Cierto que todo lo anterior es la
envoltura de la idea esencial que protagonizan Romy Schneider y Fabio Testi y
que da título al film, una historia en la que, aún jugando entre las bambalinas
de la ambigüedad, o precisamente por ello, vamos viviendo los tortuosos y,
también, leves, indicios de un amor reconociendo, reconociéndonos quizás, en
los modos cómo éste se engendra. Si las historias de amor son el sustento esencial
de que se nutre la literatura y el cine, por algo será. A mi padre, que tenía
ochenta y seis años y estaba ciego, y al que surtía yo continuamente de novelas
de la ONCE, era imposible llevarle otras lecturas que no fueran historias de
amor; algo con lo que yo bromeaba de continuo con él diciéndole a la vejez viruelas, porque no me hubiera
imaginado nunca en mi padre, que se había pasado la vida leyendo novelas del
Oeste, aquella tan grande afición por los asuntos del amor. Perseguir en el cine los
gestos, los indicios, el dolor o el fuego de experiencias vividas, o soñadas,
cuando estos son interpretados por actrices como Romy Schneider, a la que vi la
pasada semana en admirables interpretaciones en Las cosas de la vida y Max y
los chatarreros, o Monica Vitti a la que pude seguir recientemente en La Aventura, de Antonioni, es un lujo
tanto para el sentido estético como para el reconocimiento de lo que somos y
sentimos y que el cine nos sirve, cuando es bueno, con una plasticidad y
realismo en que es difícil dejar de identificarse, al menos en esos nimios
detalles que tan comunes deben ser a todo el género humano. ¿Y en todo esto qué
del amor que se anuncia en el titulo? Confieso que me gustó el aplazamiento y la
intensidad que se encerraba en los prolegómenos, en los rodeos, esas secuencias
en las que un hombre y una mujer se encuentran por primera vez y en las que tanto
uno como otro son un folio en blanco para él o para ella. Huir de lo ya sabido,
aquí te pillo, aquí te mato, y quedar uno frente a otro en un limbo al que el
guionista no da fin, cambiando de inmediato de escenario, es un acierto que
posterga en nosotros el deseo de saber qué habrá por medio antes de ese
encuentro final que inevitablemente debe producirse y que sucesivamente el guión
posterga una y otra vez hasta el desenlace tras pagar el alto precio de un
suicidio y una paliza que deja al protagonista al borde de la muerte.

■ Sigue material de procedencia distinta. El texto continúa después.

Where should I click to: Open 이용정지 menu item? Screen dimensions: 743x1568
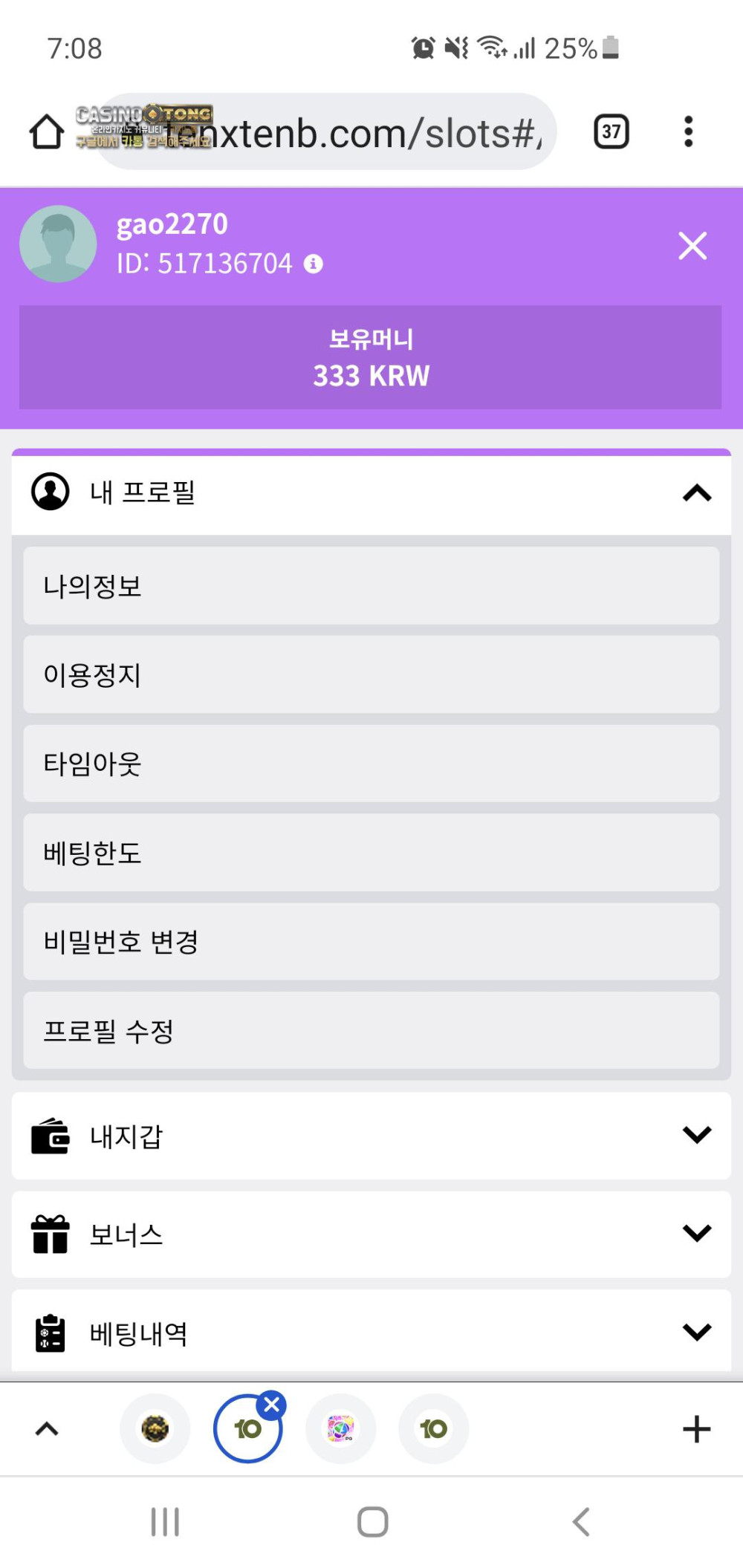tap(371, 674)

Ayer, cuando terminé la película, estaba algo desorientado,
necesité un tiempo para encontrar una coherencia mayor al relato. Hoy, si me
quitasen un tanto a los brabucones de por medio y el director hubiera desistido
de echar mano a un falso sobreentendido que hace de la violencia física un
ingrediente indispensable donde no han de faltar esos personajes entrenados
para aporrear y ser aporreados, probablemente mi criterio sobre esta película
habría de inmediato sido muy positivo, incluidas esas
pequeñas historias colaterales que dan relieve y escorzo a un relato.
Por cierto, que la ambientación de una de esas
minihistorias, la de un extraño amigo (“La soledad
es la higiene del alma” exclama éste ante la interpelación de su amigo), que
vive en una habitación donde los libros ocupan suelo, paredes y cama y la
actuación paradójica del marido de Schneider (Jacques Dutronc), son joyas de
excentricidad que, añadidas a la de Klaus Kinski y a la parodia de los gángsters,
que en algún momento sugieren un “esto
va de broma” aunque dejen medio muerto al protagonista, da un cariz de
complejidad al film que, sumado al tema principal y a la actuación de Romy
Schneider convierten la peli en un film sumamente interesante.